• **Set task**: Format every line of the rows below as a JSON list of strings, one string per line, leaving out blank lines and the pictures.

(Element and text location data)
———
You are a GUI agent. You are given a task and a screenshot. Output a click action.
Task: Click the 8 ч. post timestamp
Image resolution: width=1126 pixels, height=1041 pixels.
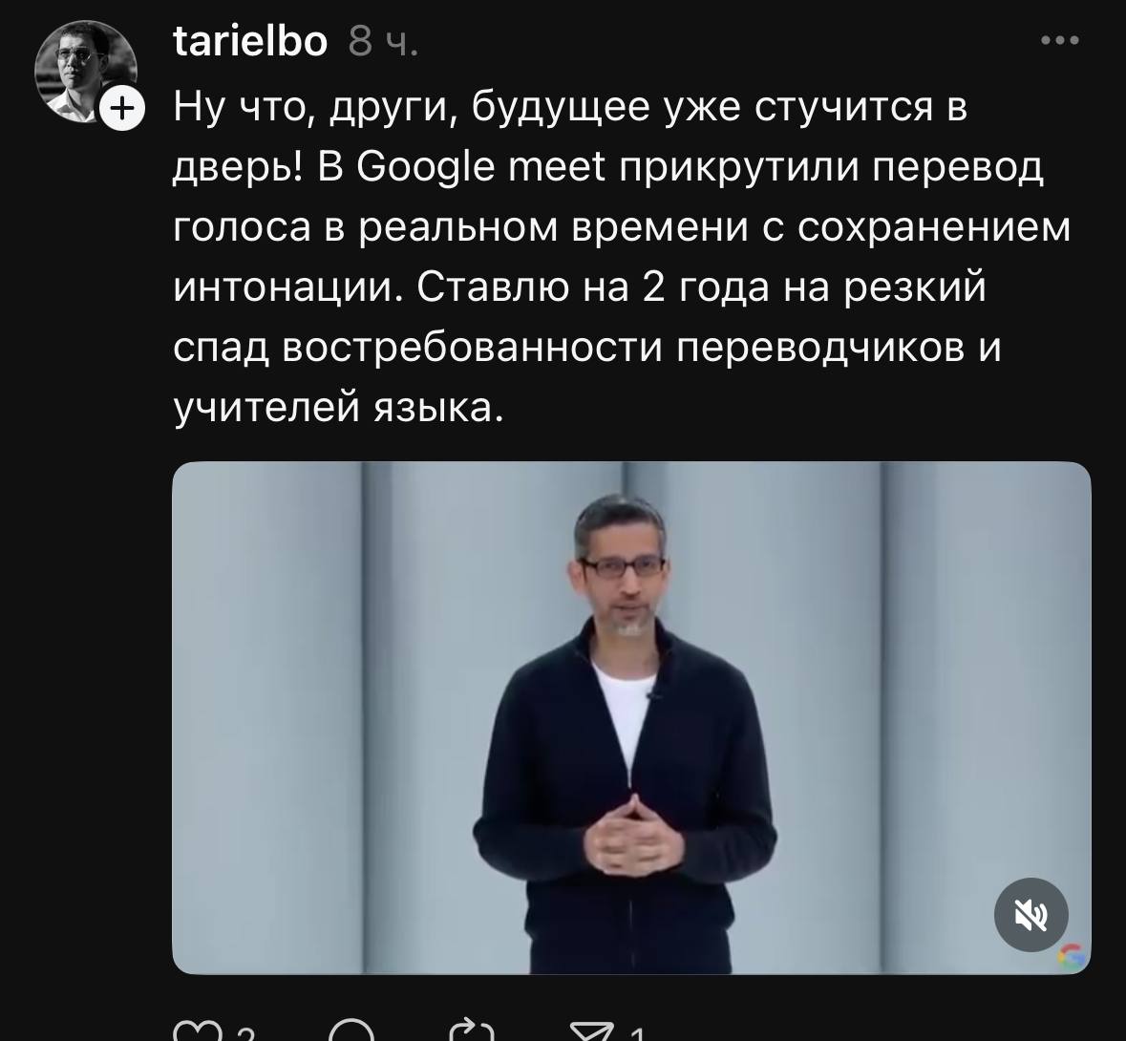[x=383, y=42]
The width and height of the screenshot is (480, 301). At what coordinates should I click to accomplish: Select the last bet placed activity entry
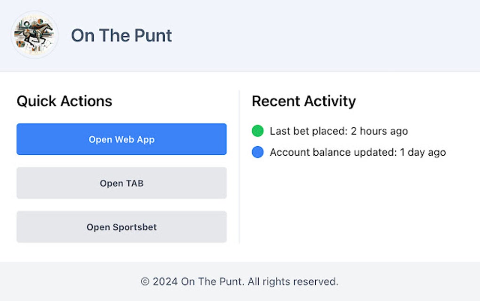tap(338, 131)
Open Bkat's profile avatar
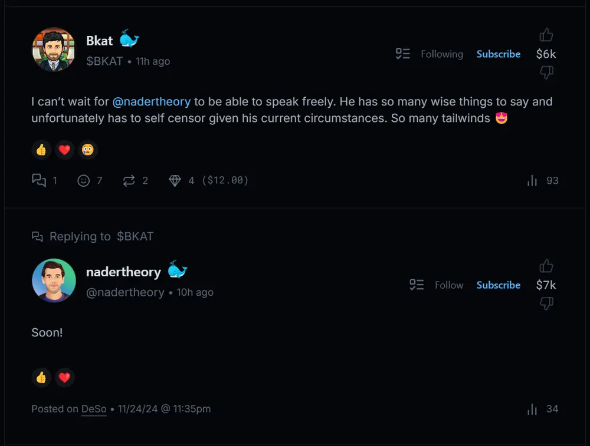 (54, 49)
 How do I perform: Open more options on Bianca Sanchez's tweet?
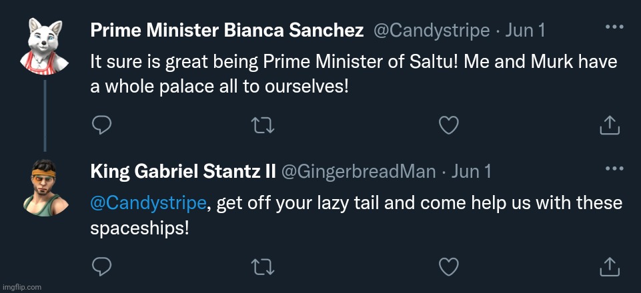[x=614, y=27]
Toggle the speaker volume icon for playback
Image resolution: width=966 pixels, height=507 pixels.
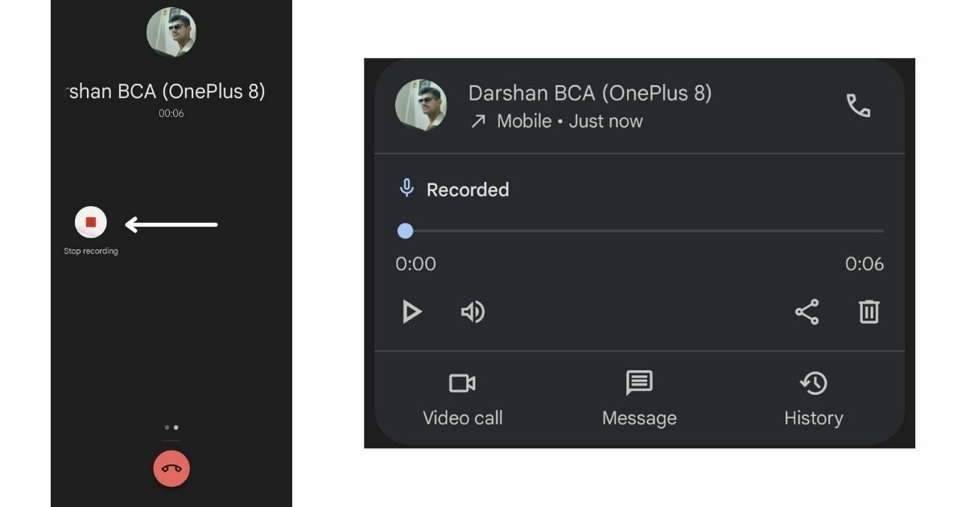473,311
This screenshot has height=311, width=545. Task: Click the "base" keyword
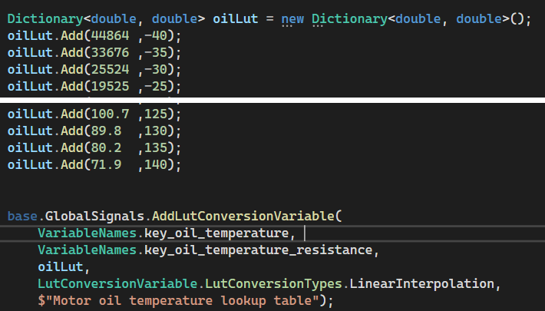click(22, 217)
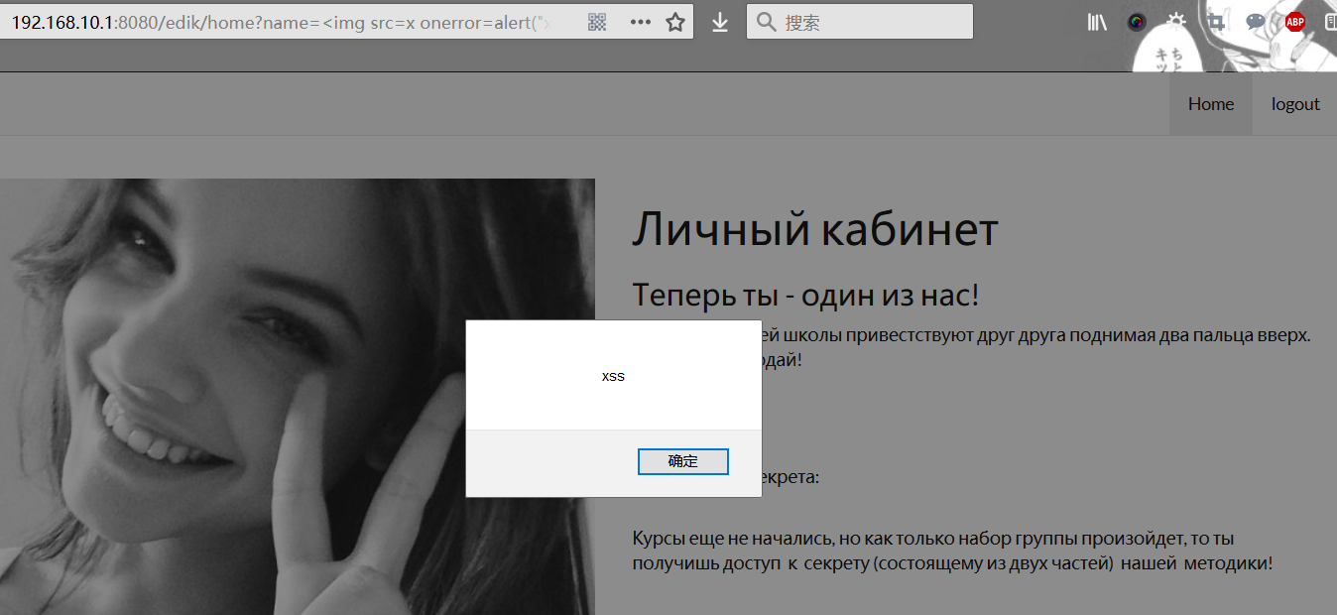1337x615 pixels.
Task: Click the magnifier icon in search box
Action: click(x=766, y=22)
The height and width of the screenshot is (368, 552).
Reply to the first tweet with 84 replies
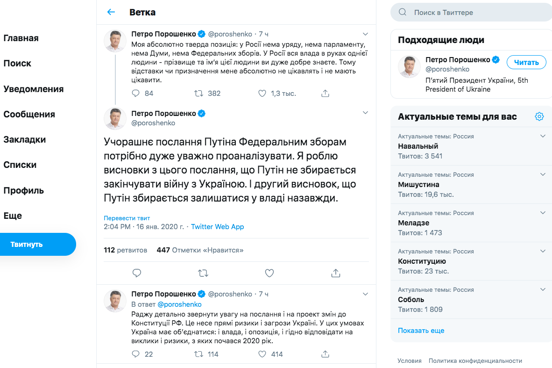point(136,94)
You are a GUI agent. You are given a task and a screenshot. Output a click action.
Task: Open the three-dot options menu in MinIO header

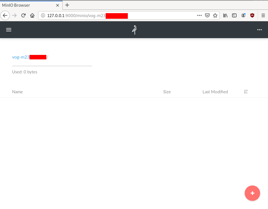coord(259,30)
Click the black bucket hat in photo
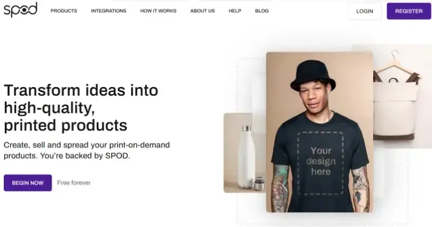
———
• **Task response**:
[
  "You are a GUI agent. You are given a task and a screenshot. Output a click action.",
  "Task: Click the 8 ч. post timestamp",
  "Image resolution: width=1126 pixels, height=1041 pixels.",
  "[x=383, y=42]",
  "The width and height of the screenshot is (480, 301). At what coordinates should I click to accomplish: Select the last bet placed activity entry",
  "tap(338, 131)",
  "Open Bkat's profile avatar",
  " (54, 49)",
  " How do I perform: Open more options on Bianca Sanchez's tweet?",
  "[x=614, y=27]",
  "Toggle the speaker volume icon for playback",
  "Image resolution: width=966 pixels, height=507 pixels.",
  "473,311",
  "This screenshot has height=311, width=545. Task: Click the \"base\" keyword",
  "click(22, 217)",
  "1337x615 pixels.",
  "Task: Click the magnifier icon in search box",
  "Action: click(x=766, y=22)",
  "The height and width of the screenshot is (368, 552).",
  "Reply to the first tweet with 84 replies",
  "point(136,94)",
  "You are a GUI agent. You are given a task and a screenshot. Output a click action.",
  "Task: Open the three-dot options menu in MinIO header",
  "coord(259,30)",
  "Click the black bucket hat in photo"
]